(ABOUT THIS TASK) Using the data below, copy every line that contains the word "Zoom".

(EXERCISE DATA)
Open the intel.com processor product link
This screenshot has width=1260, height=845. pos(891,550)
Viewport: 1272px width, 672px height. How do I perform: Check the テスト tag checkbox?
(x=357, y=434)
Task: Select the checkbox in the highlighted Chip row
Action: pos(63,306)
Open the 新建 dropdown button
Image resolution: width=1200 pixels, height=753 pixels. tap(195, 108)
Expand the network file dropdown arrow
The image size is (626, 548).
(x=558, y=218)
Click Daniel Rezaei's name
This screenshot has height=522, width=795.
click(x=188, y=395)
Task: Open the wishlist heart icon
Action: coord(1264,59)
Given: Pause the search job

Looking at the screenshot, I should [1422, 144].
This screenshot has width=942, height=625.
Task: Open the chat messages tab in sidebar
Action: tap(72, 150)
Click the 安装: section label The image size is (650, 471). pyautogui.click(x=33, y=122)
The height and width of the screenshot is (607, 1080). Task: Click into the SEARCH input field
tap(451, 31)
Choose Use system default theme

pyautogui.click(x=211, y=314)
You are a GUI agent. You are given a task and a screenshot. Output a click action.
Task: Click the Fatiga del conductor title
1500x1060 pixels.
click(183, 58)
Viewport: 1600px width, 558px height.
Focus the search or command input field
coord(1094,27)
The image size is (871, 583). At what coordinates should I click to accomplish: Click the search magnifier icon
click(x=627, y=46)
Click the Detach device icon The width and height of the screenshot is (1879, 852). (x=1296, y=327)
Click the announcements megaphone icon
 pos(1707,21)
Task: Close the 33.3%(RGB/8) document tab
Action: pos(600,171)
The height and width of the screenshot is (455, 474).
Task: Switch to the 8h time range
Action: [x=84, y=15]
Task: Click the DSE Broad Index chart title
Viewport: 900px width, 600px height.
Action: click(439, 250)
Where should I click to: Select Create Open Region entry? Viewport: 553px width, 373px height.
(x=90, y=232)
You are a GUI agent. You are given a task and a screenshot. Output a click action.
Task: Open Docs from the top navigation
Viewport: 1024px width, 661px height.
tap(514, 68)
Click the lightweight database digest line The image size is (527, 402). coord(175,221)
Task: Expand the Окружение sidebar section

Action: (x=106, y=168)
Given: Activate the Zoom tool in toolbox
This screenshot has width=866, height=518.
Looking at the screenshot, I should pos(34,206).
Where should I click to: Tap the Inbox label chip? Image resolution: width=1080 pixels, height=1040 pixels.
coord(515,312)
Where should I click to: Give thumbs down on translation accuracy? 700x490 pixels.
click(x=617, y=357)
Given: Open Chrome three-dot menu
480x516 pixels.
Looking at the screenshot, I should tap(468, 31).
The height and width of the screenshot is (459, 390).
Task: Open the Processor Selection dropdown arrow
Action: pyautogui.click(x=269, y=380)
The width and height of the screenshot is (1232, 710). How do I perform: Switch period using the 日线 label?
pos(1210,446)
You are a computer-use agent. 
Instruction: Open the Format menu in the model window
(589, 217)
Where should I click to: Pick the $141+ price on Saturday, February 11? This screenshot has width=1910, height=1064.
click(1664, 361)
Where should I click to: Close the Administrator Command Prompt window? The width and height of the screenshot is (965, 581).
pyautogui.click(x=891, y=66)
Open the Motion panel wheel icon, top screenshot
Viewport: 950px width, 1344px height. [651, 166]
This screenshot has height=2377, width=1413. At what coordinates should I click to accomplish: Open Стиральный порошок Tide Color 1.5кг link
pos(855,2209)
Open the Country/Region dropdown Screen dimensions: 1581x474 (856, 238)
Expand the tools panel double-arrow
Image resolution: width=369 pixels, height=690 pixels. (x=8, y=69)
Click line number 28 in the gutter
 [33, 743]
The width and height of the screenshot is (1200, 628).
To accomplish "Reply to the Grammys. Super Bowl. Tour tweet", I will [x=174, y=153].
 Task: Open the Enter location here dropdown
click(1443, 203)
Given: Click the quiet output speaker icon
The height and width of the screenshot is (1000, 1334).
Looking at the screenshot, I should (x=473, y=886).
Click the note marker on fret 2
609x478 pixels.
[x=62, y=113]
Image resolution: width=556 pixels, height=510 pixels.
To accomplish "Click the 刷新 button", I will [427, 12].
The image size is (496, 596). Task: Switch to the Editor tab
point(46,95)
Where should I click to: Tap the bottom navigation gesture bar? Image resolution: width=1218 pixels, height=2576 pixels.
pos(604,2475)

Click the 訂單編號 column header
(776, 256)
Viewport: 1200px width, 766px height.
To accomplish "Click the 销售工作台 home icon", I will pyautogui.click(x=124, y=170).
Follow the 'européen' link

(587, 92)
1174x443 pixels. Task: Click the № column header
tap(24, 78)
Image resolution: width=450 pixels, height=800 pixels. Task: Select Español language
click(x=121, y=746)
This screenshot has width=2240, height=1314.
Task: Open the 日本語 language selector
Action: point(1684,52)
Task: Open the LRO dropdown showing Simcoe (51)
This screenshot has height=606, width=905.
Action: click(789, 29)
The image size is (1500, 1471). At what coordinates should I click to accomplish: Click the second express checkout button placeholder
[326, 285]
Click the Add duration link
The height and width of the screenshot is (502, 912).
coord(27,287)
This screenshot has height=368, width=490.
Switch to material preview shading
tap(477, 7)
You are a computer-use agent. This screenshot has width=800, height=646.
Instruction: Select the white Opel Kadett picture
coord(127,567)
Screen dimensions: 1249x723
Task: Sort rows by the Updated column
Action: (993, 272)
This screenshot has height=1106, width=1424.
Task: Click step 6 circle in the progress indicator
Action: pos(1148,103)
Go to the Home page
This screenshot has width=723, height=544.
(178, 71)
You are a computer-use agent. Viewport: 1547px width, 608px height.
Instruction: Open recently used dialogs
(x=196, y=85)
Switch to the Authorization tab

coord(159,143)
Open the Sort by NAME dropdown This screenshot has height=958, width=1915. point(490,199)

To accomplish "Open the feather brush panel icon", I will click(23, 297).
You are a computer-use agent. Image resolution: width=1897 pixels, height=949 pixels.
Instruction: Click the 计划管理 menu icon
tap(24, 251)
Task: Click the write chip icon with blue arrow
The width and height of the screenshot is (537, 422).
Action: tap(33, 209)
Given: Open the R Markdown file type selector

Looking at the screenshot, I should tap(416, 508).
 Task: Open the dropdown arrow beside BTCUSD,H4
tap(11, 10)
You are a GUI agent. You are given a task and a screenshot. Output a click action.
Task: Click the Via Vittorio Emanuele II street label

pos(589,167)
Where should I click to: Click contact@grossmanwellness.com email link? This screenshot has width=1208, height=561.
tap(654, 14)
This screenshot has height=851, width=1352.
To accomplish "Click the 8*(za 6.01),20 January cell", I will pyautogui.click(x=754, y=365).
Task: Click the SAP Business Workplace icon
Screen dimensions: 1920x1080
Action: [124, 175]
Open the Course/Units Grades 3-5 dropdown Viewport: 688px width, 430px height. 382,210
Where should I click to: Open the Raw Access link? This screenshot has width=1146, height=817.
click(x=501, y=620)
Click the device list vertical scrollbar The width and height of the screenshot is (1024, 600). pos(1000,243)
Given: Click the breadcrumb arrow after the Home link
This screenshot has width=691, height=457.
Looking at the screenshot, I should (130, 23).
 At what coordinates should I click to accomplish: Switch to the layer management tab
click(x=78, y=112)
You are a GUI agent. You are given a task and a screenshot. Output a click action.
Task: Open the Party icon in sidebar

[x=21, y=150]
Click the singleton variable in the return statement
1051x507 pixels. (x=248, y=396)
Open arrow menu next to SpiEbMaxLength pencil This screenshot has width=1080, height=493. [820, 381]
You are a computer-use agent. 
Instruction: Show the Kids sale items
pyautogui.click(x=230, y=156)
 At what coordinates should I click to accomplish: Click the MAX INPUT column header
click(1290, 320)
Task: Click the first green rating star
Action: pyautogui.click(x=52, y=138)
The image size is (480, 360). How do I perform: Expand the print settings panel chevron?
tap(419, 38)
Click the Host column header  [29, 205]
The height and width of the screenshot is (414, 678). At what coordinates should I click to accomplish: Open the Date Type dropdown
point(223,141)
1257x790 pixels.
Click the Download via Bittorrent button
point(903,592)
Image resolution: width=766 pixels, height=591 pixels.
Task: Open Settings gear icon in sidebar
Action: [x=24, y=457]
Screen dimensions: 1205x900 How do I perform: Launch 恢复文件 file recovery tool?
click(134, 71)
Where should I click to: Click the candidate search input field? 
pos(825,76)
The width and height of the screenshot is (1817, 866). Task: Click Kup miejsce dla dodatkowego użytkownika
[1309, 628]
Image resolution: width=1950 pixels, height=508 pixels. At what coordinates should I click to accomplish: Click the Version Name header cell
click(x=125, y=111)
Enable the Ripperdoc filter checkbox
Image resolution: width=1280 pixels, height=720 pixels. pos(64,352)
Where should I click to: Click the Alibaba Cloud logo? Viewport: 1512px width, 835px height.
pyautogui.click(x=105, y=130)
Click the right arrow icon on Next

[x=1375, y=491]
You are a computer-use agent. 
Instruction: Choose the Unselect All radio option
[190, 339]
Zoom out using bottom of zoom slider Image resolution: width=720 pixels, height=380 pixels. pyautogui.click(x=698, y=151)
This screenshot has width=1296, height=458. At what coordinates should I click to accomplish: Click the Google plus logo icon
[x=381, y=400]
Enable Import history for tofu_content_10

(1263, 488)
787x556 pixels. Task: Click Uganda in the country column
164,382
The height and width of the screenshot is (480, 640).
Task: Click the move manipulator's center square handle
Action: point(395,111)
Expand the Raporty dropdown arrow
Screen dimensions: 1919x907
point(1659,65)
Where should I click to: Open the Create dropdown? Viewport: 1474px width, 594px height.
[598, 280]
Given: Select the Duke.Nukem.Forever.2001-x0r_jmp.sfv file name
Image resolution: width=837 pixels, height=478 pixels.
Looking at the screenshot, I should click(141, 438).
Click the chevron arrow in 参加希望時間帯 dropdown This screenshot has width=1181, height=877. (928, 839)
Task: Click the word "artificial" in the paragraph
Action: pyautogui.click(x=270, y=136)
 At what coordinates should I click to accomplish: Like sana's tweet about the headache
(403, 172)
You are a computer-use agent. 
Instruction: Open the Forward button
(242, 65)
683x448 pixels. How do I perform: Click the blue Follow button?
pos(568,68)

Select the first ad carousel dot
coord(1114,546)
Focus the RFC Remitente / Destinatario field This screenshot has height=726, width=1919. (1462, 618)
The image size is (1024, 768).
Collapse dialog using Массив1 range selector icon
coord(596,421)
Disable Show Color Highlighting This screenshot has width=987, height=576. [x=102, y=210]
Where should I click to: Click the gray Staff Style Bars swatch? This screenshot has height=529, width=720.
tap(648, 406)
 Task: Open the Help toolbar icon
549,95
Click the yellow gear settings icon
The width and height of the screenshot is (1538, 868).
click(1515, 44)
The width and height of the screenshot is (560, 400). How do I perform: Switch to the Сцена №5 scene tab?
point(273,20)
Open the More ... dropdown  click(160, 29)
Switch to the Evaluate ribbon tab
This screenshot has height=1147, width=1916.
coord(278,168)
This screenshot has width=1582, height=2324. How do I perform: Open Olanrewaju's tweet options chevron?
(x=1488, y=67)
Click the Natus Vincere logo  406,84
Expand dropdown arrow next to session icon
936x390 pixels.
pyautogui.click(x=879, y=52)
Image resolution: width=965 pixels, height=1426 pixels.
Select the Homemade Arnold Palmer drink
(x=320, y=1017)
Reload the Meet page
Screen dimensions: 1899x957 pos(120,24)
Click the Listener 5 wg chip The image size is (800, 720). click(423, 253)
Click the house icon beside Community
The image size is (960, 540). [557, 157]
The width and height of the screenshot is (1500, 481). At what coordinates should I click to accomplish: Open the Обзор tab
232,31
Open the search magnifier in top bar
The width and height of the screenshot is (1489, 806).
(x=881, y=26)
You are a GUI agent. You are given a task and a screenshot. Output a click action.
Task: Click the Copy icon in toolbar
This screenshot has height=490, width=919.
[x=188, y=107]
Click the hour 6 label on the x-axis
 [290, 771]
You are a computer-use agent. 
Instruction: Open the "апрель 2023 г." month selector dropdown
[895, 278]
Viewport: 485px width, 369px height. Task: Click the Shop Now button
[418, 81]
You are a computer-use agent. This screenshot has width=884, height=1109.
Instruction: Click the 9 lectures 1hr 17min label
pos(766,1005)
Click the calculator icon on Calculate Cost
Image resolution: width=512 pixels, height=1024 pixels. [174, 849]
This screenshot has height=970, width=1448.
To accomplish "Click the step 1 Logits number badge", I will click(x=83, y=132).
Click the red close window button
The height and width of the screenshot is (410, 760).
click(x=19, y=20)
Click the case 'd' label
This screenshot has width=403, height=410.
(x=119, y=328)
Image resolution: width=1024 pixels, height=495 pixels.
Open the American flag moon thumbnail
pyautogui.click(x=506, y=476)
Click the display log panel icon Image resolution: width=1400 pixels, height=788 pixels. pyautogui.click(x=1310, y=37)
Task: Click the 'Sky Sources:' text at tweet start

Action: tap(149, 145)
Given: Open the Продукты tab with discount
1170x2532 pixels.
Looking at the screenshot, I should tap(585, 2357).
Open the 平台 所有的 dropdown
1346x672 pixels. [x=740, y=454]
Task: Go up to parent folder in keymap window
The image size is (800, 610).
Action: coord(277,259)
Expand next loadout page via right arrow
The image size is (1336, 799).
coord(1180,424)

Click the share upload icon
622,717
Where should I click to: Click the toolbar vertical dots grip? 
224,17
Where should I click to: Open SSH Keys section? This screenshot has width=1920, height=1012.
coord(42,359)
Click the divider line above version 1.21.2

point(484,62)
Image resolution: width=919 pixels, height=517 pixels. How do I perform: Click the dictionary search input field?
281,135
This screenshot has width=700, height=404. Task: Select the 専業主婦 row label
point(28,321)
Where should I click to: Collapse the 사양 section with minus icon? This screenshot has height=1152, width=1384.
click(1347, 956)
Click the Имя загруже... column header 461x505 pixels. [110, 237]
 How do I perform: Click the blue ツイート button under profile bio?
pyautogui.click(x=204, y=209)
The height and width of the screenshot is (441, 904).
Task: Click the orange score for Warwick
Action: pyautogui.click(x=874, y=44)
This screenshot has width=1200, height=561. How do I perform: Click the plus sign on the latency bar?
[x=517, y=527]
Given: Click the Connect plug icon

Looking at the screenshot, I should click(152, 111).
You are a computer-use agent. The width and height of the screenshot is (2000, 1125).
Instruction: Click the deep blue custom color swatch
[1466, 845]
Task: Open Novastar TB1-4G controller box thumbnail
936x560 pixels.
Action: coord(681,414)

(REPLY TO THE EXERCISE)
Given: Activate the Zoom tool in toolbox
Zoom out using bottom of zoom slider Image resolution: width=720 pixels, height=380 pixels. pyautogui.click(x=698, y=151)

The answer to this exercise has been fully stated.